Metadata-Version: 2.4
Name: oxen-team
Version: 0.1.1
Summary: A lightweight framework for managing AI research experiments with Claude Code
Author-email: Tom Firth <thomas.d.firth@gmail.com>
License-Expression: MIT
License-File: LICENSE
Requires-Python: >=3.11
Requires-Dist: duckdb>=1.0
Requires-Dist: pydantic>=2.0
Requires-Dist: pyyaml>=6.0
Requires-Dist: typer>=0.12
Provides-Extra: dev
Requires-Dist: pytest; extra == 'dev'
Requires-Dist: ruff; extra == 'dev'
Requires-Dist: ty; extra == 'dev'
Provides-Extra: wandb
Requires-Dist: wandb>=0.16; extra == 'wandb'
Description-Content-Type: text/markdown

# ox

A lightweight framework for managing AI research experiments with Claude Code at the heart of the workflow.

Like a good ox: strong work ethic, no tangles.
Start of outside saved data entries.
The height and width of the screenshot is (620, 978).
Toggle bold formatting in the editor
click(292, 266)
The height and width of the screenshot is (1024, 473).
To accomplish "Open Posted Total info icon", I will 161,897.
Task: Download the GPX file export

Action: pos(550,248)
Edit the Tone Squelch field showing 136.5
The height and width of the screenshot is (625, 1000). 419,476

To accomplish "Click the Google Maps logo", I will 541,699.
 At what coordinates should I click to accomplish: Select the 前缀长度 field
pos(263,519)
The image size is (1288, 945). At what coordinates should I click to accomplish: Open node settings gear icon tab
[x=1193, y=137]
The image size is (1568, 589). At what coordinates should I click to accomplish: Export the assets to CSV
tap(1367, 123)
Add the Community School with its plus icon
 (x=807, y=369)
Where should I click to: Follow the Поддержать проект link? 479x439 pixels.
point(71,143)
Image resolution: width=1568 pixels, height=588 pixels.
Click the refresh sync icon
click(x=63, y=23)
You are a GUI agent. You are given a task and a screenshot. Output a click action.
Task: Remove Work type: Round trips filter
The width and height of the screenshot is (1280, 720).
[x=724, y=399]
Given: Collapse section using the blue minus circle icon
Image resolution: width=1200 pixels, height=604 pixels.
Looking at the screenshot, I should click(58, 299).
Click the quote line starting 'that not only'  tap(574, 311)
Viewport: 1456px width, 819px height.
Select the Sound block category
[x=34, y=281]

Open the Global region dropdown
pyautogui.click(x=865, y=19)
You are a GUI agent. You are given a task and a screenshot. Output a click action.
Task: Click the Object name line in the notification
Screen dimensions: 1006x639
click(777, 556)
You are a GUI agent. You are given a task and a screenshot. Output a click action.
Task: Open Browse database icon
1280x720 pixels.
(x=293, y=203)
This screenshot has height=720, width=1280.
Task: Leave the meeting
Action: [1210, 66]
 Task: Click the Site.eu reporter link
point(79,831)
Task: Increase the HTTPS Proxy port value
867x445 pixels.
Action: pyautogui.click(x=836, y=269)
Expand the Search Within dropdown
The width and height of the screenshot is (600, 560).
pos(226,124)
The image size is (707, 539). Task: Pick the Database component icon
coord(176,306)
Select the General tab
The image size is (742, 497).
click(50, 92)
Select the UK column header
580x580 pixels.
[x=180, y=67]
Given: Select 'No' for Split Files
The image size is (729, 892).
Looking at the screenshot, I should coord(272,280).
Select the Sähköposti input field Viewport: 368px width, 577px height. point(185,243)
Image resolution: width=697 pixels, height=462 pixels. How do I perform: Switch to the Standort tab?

Think of it as a yak that went to finishing school.

## Install

```bash
uv add oxen-team
```

## Quick Start

```bash
# Create a project
ox init my-research
cd my-research
uv sync

# Create a study
ox new study "learning rate schedules"

# Create an experiment
ox new experiment learning-rate-schedules "cosine-baseline" --tag lr --tag cosine

# Check what a script accepts
ox config-schema src/my_research/scripts/train.py

# Run it
ox run src/my_research/scripts/train.py \
  --config studies/learning-rate-schedules/experiments/cosine-baseline/config.yaml \
  --experiment cosine-baseline

# Query results
ox ls --study learning-rate-schedules
ox query "status = 'completed' ORDER BY updated_at DESC"
ox show cosine-baseline
```

## How It Works

Write a training script with two conventions:

```python
from pydantic import BaseModel
from ox import Tracker

class Config(BaseModel):
    lr: float = 1e-3
    batch_size: int = 32
    epochs: int = 10

def main(config: Config, tracker: Tracker) -> None:
    for epoch in range(config.epochs):
        loss = train_epoch(model, config)
        tracker.log({"loss": loss, "epoch": epoch}, step=epoch)
```

No argparse. No decorators. No registration. The `Config` class is your argument spec — ox generates CLI flags from the Pydantic model automatically.

## Philosophy

- **Get out of the agent's way.** Claude Code is the orchestrator. Ox provides composable primitives.
- **Convention over configuration.** A `Config` class and a `main` function. That's it.
- **Everything in the repo.** Experiments, configs, notes — all in version control.
- **Framework-agnostic.** Use PyTorch, JAX, whatever. Ox handles config and tracking.
- **Skills over scaffolding.** Complex workflows are Claude Code skills, not framework code.

## Project Structure

After `ox init`, you get:

```
my-research/
├── CLAUDE.md                 # Master prompt for Claude Code
├── .claude/skills/           # Claude skill files (yours to customize)
├── ox.yaml                   # Project config
├── studies/                  # Research studies and experiments
├── src/my_research/scripts/  # Training entrypoints
└── .ox/metrics/              # Local tracker output (gitignored)
```

## CLI Commands

| Command | Description |
|---------|-------------|
| `ox init <name>` | Scaffold a new project |
| `ox new study <name>` | Create a study |
| `ox new experiment <study> <name>` | Create an experiment |
| `ox run <script> [--config PATH] [--experiment ID]` | Run a training script |
| `ox ls [--study S] [--status S] [--tag T]` | List experiments |
| `ox query <expression>` | SQL query over experiments |
| `ox show <id>` | Show experiment details |
| `ox status` | Show running experiments |
| `ox config-schema <script>` | Print config JSON schema |

## Tracker

Metrics are logged via the `Tracker` interface:

```python
tracker.log({"loss": 0.5, "acc": 0.9}, step=10)
```

Backends:
- **local** (default) — JSONL files in `.ox/metrics/`
- **wandb** — Weights & Biases (`uv add 'oxen-team[wandb]'`)

Configure in `ox.yaml`:

```yaml
tracker:
  backend: local
  output_dir: .ox/metrics
```

## License

MIT